Source extract:

Starbucks put claims reporting in the hands of its partners, an exemplary act of trust. The coffee company also put itself in workers’ shoes to identify and remove points of friction.

That led to a call center run by Starbucks’ TPA and a dedicated telephonic case management team so that partners can speak to a live person without the frustration of ‘phone tag’ and unanswered questions.

“We were focused on building up a program with an eye on our partner experience. Cost was at the bottom of the list. Doing a better job by our partners was at the top.” — Steve Legg, director of risk management, Starbucks

Starbucks also implemented direct deposit for lost-time pay, eliminating stressful wait times for injured partners, and allowing them to focus on healing.

For Starbucks, as for all of the 2018 Teddy Award winners, the approach is netting measurable results. With higher partner satisfaction, it has seen a 50 percent decrease in litigation.

Teddy winner Main Line Health (MLH) adopted worker advocacy in a way that goes far beyond claims.

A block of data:
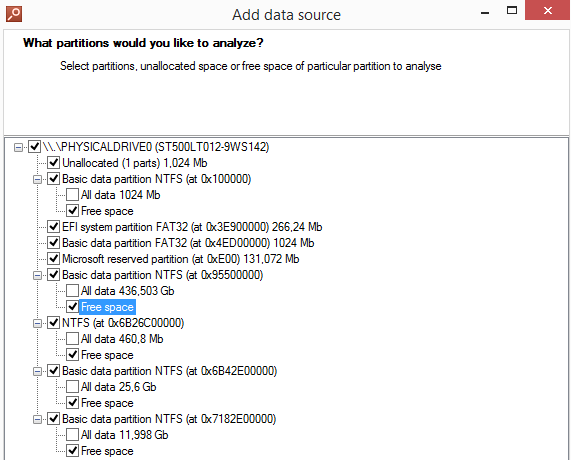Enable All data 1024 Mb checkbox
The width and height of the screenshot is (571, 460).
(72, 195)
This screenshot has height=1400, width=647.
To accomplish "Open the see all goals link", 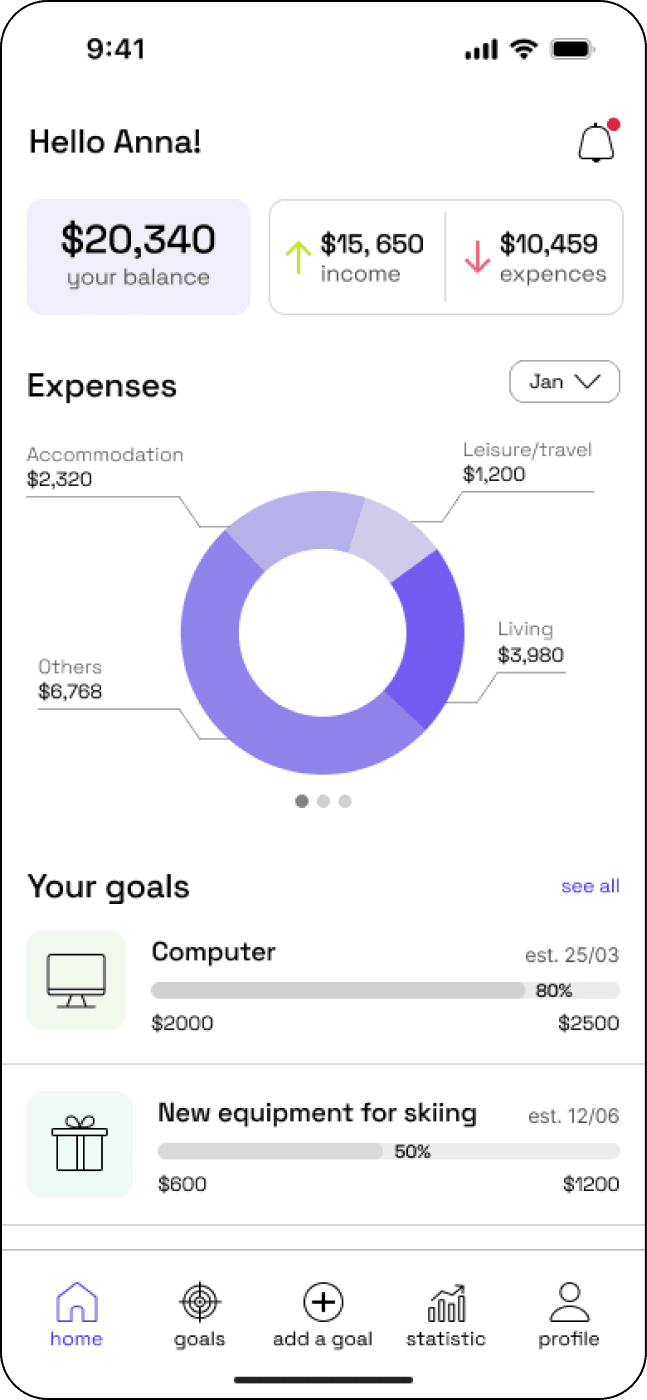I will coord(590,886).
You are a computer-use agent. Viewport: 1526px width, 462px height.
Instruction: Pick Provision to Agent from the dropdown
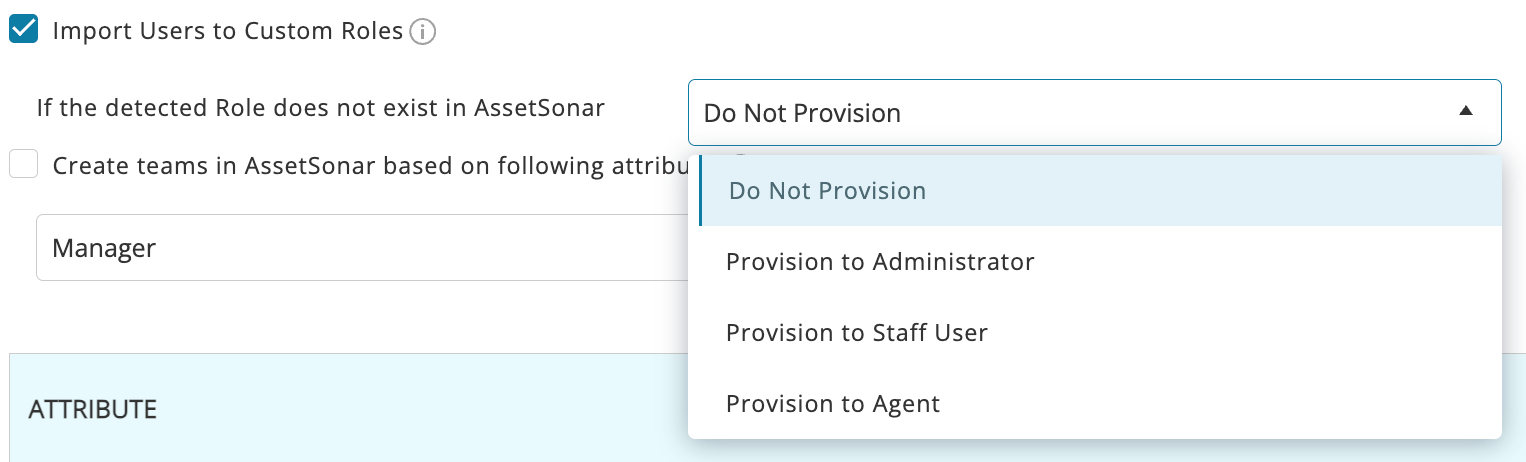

Set of tasks:
1. According to the Starbucks excerpt, why did Starbucks adopt direct deposit for lost-time pay? Answer in one to three sentences.
2. Please decide whether each statement agrees with the Starbucks excerpt, answering yes or no and quoting the words that settle it: (a) Starbucks placed cost at the top of its priorities when building the program. (b) Starbucks has seen litigation drop by half. (c) Main Line Health kept its worker advocacy limited to claims.
This data has no connection to the Starbucks excerpt.

Solutions to the exercise:
1. Direct deposit removed the stressful wait for lost-time pay. Injured partners could then focus on healing.

2.
(a) No: "Cost was at the bottom of the list."
(b) Yes: "it has seen a 50 percent decrease in litigation."
(c) No: "adopted worker advocacy in a way that goes far beyond claims."